Lots of talk about Tabata lately because it’s the latest fad to come through Taiwan. Next week there will be another fad to distract you from the fact that all the other fads – mermaid line, thigh gap, bikini gap, slideboard, ViPr, etc. – didn’t get you fitness results. What happened to the “armor line”? Unfortunately, that’s all there really is here in Taiwan, fitness fads. But some of us are fighting back. I was glad to see the article this weekend by a trainer named Coach Hank that called the Tabata trend out.
Our gym Formosa Fitness was founded on high intensity interval training (HIIT) through the kettlebell. I used to personally teach up to four group classes and 10 private sessions a day based on HIIT so I have lots of experience with it. Tabata is one version of HIIT.
The first thing you should know is that Dr. Tabata was looking for a way to increase the VO2 max of the Japanese Olympic speed skating team. Think of VO2 max as your ability to quickly exchange a high volume of carbon dioxide for oxygen in your lungs. It’s basically a measure of cardiovascular power and the Tabata protocol did increase that ability but that’s all it did. The Tabata protocol is NOT a fat loss program, a muscle-building program, a strength-building program or anything else. Don’t care about building your VO2 max? Then why are you wasting your time with Tabata?
Olympic level athletes spend more than a decade training intensely for their sport. Have you trained intensely for a decade? A year? A week? Then why are you wasting your time with this? The athletes got results with the method because they had already gone through a ton of regular strength and conditioning training. Their power output was off the charts already. Tabata found that only an all out effort produced the results he was looking for but it takes a highly conditioned body to produce that level of effort. He also found that the exercises which produced this effect are few. Only a few exercises were simple enough and stressed the body through whole body fatigue enough to be effective. Battling ropes and crappy burpees with a sagging core were not used. Tabata used an exercise bike, period. Nothing else was used to my knowledge. Chair dips that only use a single joint were certainly not used and you aren’t being told that.
Tabata is a trend now because fake trainers and Facebook pseudo fitness celebrities are using it to pander to the public because most people hate exercise and they will swallow any gimmick designed to get them to do less work. Three months ago it was the 7:00 workout and that must have worked so well that we needed to immediately replace it with a 4:00 workout. The :30 workout is just around the corner, I’m sure.
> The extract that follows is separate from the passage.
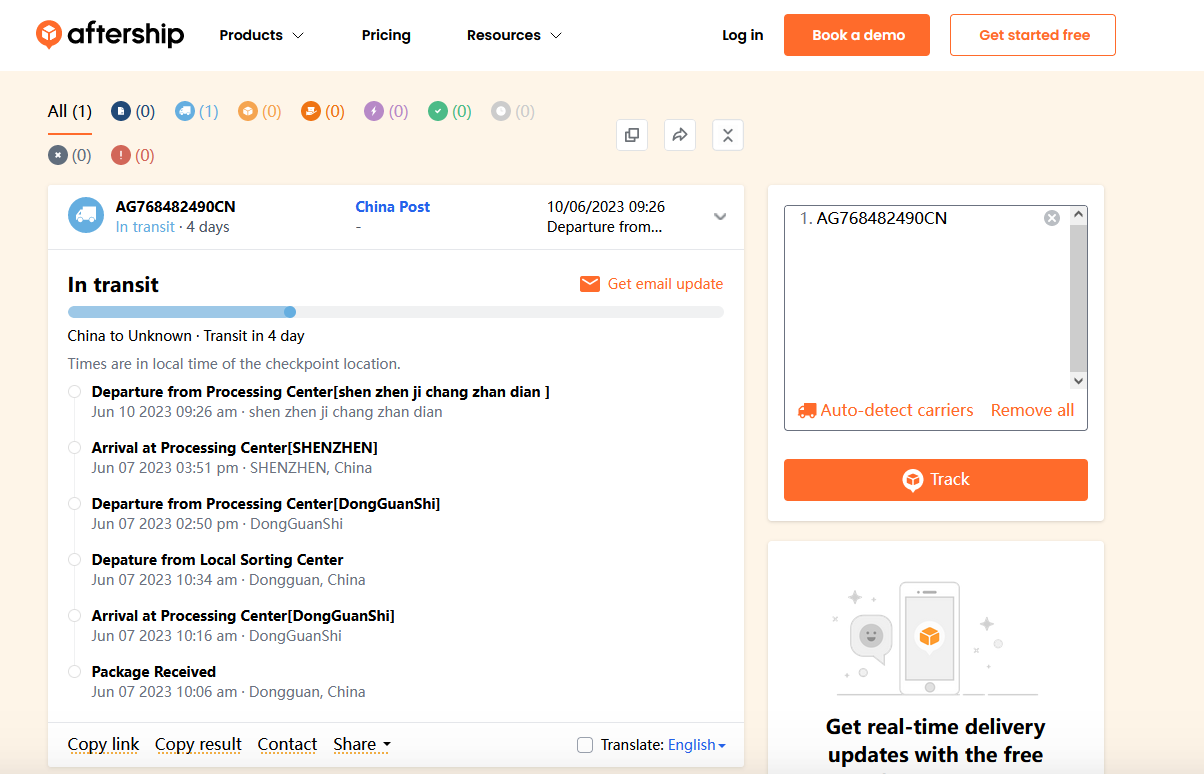Expand the Resources navigation menu
1204x774 pixels.
(514, 35)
The whole point of this, just like everything else these days, is to get you to look at the trainer. It isn’t about your fitness because they don’t care about that – it’s about him or her, the fake trainer. It’s about being popular and when their stupid video with a crappy, poorly designed workout gets half a million hits, then the want-to-be celebrity can sell their popularity to a shoe company or toy fitness supplier that sells you fitness junk. They can be on TV selling “gym drinks” that you can’t actually find in any store and that have more sugar in them than protein. They can tell you that you should buy the Buttmaster 5000 even though they never used it in their lives, but you apparently should.
So are you going to fall for this fad like all of the others that didn’t work or are you ready to do some real training?